Reputation: 37
country_names.txt is a file with multiple lines, each line containing a European country and a Asian country. Read in each line of text until there is a line with the country names.
Example line inside text file:
<td >England</td> <td>55.98</td> <td >Japan</td> <td>126.8</td></tr>
How do I use ONLY ONE regular expression to extract a European country and a Asian country from any line that contains two countries. After extracting the countries, store the European country in a list of European country names and store the Asian country in a list of Asian country names.
When all the lines have been read in, print a count of how many European countries and Asian countries have been read in.
Currently, this is what I have:
import re
with open('country_names.txt') as infile:
for line in infile:
countries = re.findall("", "", infile) # regex code inside ""s in parenthesis
european_countries = countries.group(1)
asian_countries = countries.group(2)
Upvotes: 2
Views: 325
Reputation: 1295
You can use this regex to pull out the countries. <\s*(td)[^>]*>(\w*)<\s*/\s*(td)>
This is selecting the tags where the text inside the tags is a word (i.e. not numbers)
This returns a list of tuples
[('td', 'England', 'td'), ('td', 'Japan', 'td')]
I then map over and select the 2nd element in the tuple which is the country.
regex = '<\s*(td)[^>]*>(\w*)<\s*/\s*(td)>'
countries = list(map(lambda x: x[1], re.findall(regex, line)))
print(countries) # ['England', 'Japan']
One thing to note is you need to use line
instead of infile
in the loop.
So to put it together:
regex = '<\s*(td)[^>]*>(\w*)<\s*/\s*(td)>'
european_countries = []
asian_countries = []
for line in infile:
countries = list(map(lambda x: x[1], re.findall(regex, line)))
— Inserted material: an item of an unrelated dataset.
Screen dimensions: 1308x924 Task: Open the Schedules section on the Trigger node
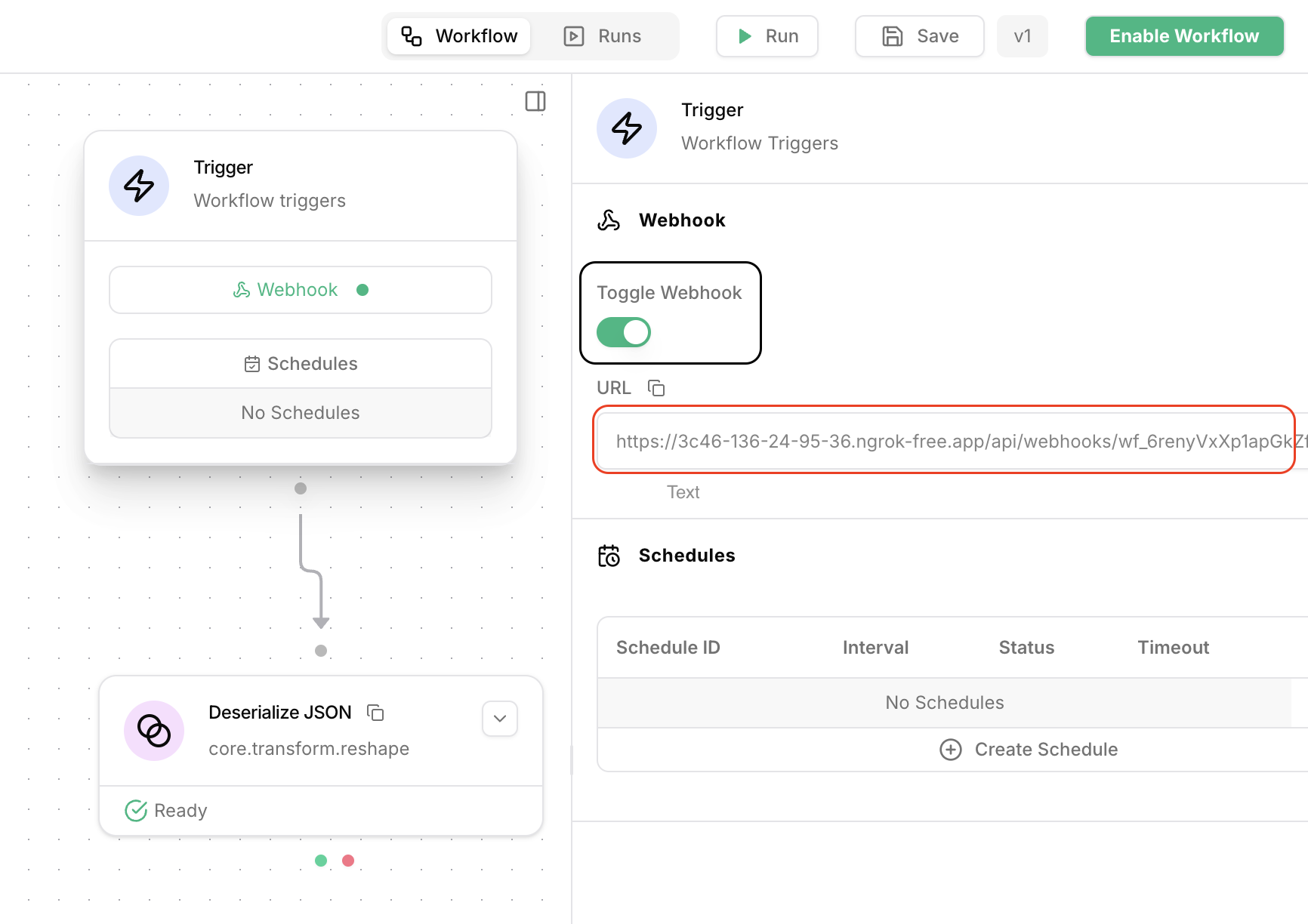[x=300, y=363]
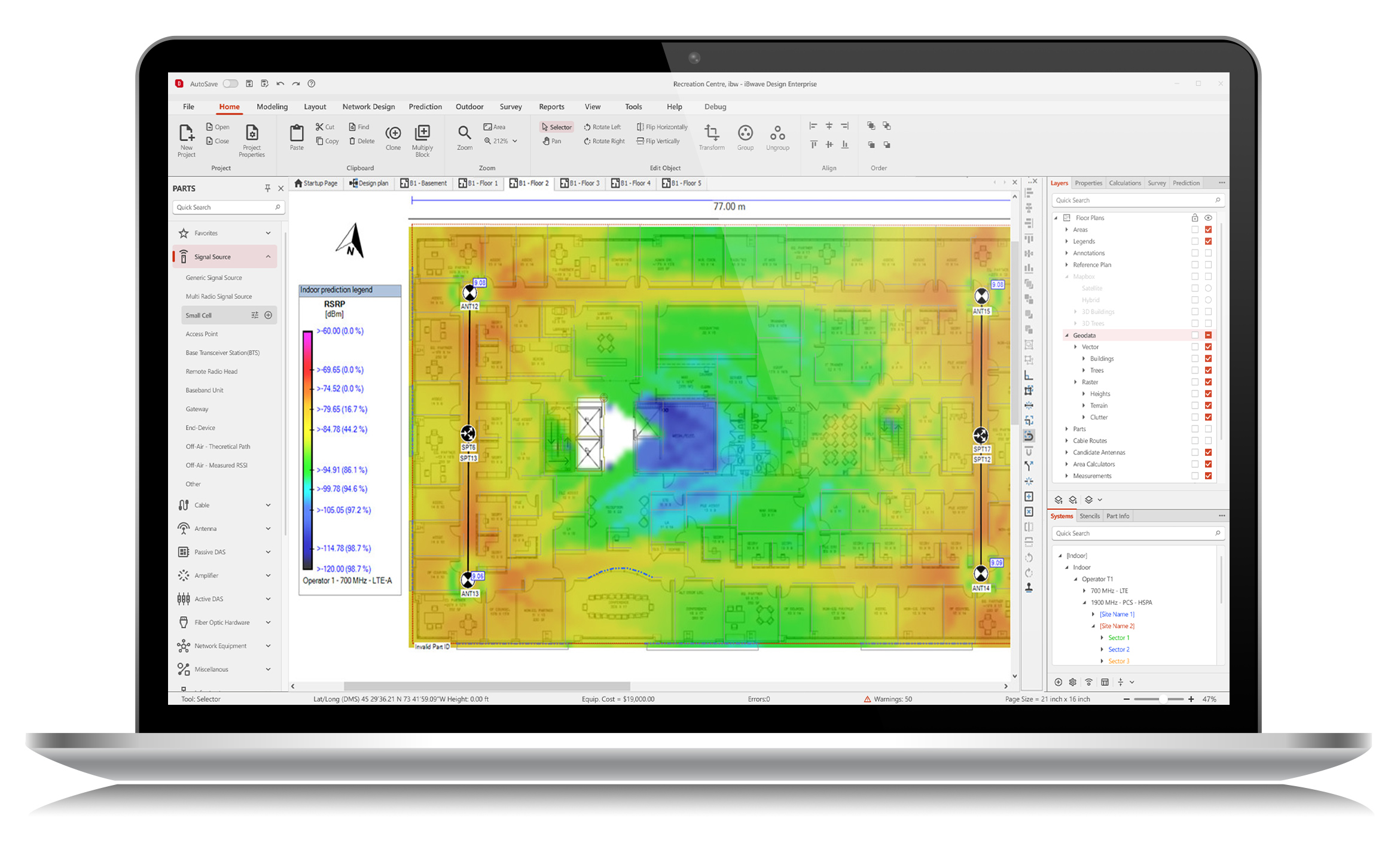The width and height of the screenshot is (1400, 852).
Task: Toggle the AutoSave switch
Action: (230, 84)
european_countries.append(countries[0])
asian_countries.append(countries[1])
Please note this will not work if you have other <td>
tags with text in them. Also the order of the countries is important for this code. But a quick solution to your problem.
Upvotes: 1
Reputation: 824
For one regex only you should use ^<td\s*>([a-zA-Z]+)<\/td\s*>.*<td\s*>([a-zA-Z]+)<\/td\s*>
. You can play with it here: https://regex101.com/r/q9XHDD/1
When running it on your example you'll get:
>>> re.findall("^<td\s*>([a-zA-Z]+)<\/td\s*>.*<td\s*>([a-zA-Z]+)<\/td\s*>.*", "<td >England</td> <td>55.98</td> <td >Japan</td> <td>126.8</td></tr>")
[('England', 'Japan')]
My suggestion to you is not to use re.findall
but to use re.match
and then you code should be
import re
regex = "^<td\s*>([a-zA-Z]+)<\/td\s*>.*<td\s*>([a-zA-Z]+)<\/td\s*>.*"
eu_countries = []
as_countries = []
with open('country_names.txt') as infile:
for line in infile:
match = re.match(regex, line )
if match:
eu_countries.append(match.group(1))
as_countries.append(match.group(2))
Upvotes: 3
Reputation: 293
f = open('country_names.txt', 'r')
line = f.readlines()
e_countries = []
a_countries = []
for i in line:
line1 = i.split(', ')[0]
line2 = i.split(', ')[1]
e_countries.append(line1)
a_countries.append(line2)
Upvotes: 0